Given records
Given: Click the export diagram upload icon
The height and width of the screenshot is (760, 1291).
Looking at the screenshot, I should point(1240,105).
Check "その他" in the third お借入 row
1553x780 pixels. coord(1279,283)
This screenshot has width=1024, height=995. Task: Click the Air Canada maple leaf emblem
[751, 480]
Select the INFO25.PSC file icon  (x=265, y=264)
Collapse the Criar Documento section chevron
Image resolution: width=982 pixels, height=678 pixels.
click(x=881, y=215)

Required task
Copy all of the records above word for word, keeping every line as it appears.

Solution to this task
Given: Click the export diagram upload icon
The height and width of the screenshot is (760, 1291).
Looking at the screenshot, I should point(1240,105).
Check "その他" in the third お借入 row
1553x780 pixels. coord(1279,283)
This screenshot has width=1024, height=995. Task: Click the Air Canada maple leaf emblem
[751, 480]
Select the INFO25.PSC file icon  (x=265, y=264)
Collapse the Criar Documento section chevron
Image resolution: width=982 pixels, height=678 pixels.
click(x=881, y=215)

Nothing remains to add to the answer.